Haftalık Kathimerini “Kıbrıs Sorunuyla İlgili Piyonlar Diziliyor” başlıklı haberinde Diagne’nin geçen hafta Erhürman ve Hristodulidis ile bir araya gelmek haricinde Cumhurbaşkanı ile Rum Yönetimi Başkanı arasında telefon görüşmesi gerçekleştiğini hatırlattı.

Haberde Kıbrıs’taki BM misyonunun, Holguin’in, adada bulunacağı süre içerisinde bir ya da iki üçlü görüşme gerçekleştirmesine önem verdiği, önümüzdeki dönem Erhürman’la ilgili üç noktayı analiz edecek olan Rum yönetiminin ise beklemede olduğu kaydedildi.

Sözü edilen üç nokta ise “Ankara’nın adada Holguin ile üçlü görüşmeye karşı çıkması, Erhürman’ın KKTC Cumhurbaşkanlığı’ndaki organizasyonla nasıl hareket edeceği (müzakereci olarak kimi seçeceği) ve Erhürman’ın Türkiye Cumhurbaşkanı Recep Tayyip Erdoğan ile görüşmek üzere yapacağı Ankara ziyareti” şeklinde sıralandı.

Holguin’in adaya kasım ayı başlarında geleceğinin açıklandığı hatırlatılan habere göre bu durum, Rum yönetiminin AB dönem başkanlığını devralmasından önce, aralık ayı içerisinde Kıbrıs sorunuyla ilgili yeni bir uluslararası konferans gerçekleştirilmek istendiğini gösteriyor.

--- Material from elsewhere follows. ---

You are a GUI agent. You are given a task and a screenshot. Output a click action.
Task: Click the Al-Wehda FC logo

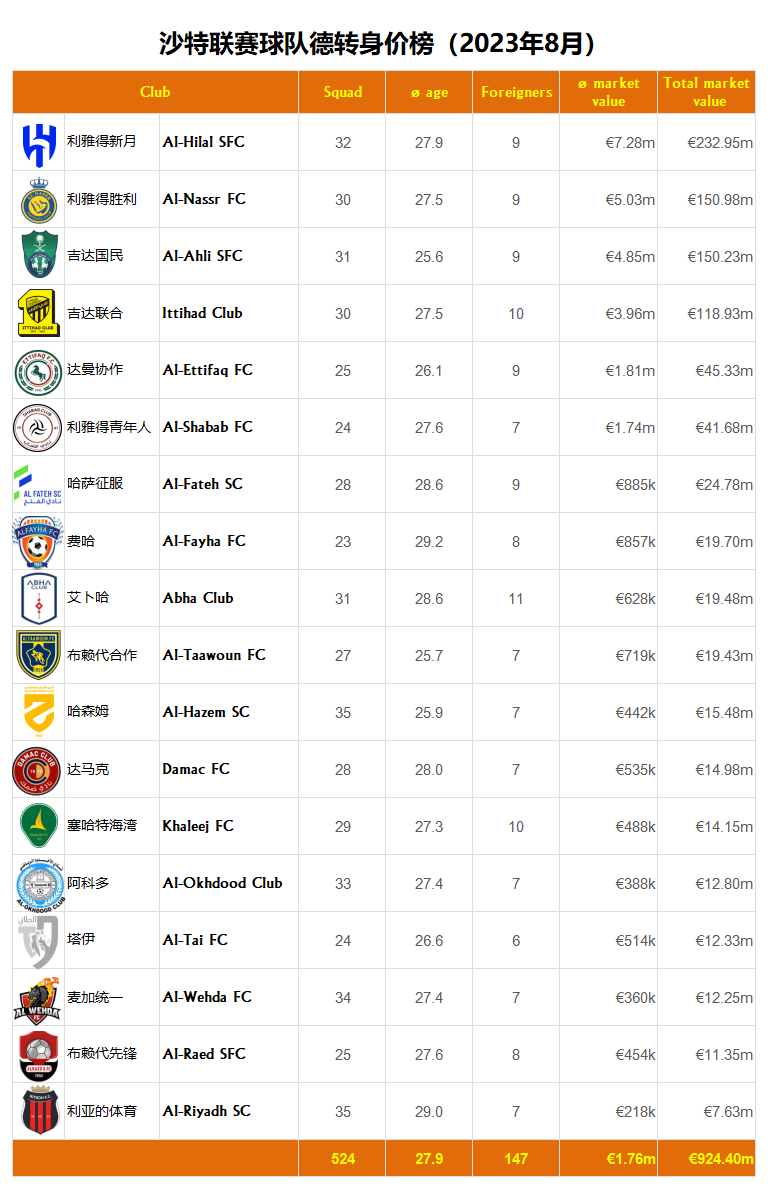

Habere göre Holguin, adaya yapacağı ziyarette sürecin 2026’da korunması veya tırmandırılması maksadıyla prosedürün devamını sağlamak istiyor. Bunun paralelinde düşük politikalar olarak tanımlanan Güven Yaratıcı Önlemler (GYÖ) süreci de Gençlik Teknik Komitesi ve sivil toplum örgütlerinin görüşmeler yapacağı Ürdün ve Norveç’te devam ediyor. Bu noktada takvim olmaması kırmızı çizgisini korumanın Rum yönetimi için önemli olduğuna vurgu yapıldı.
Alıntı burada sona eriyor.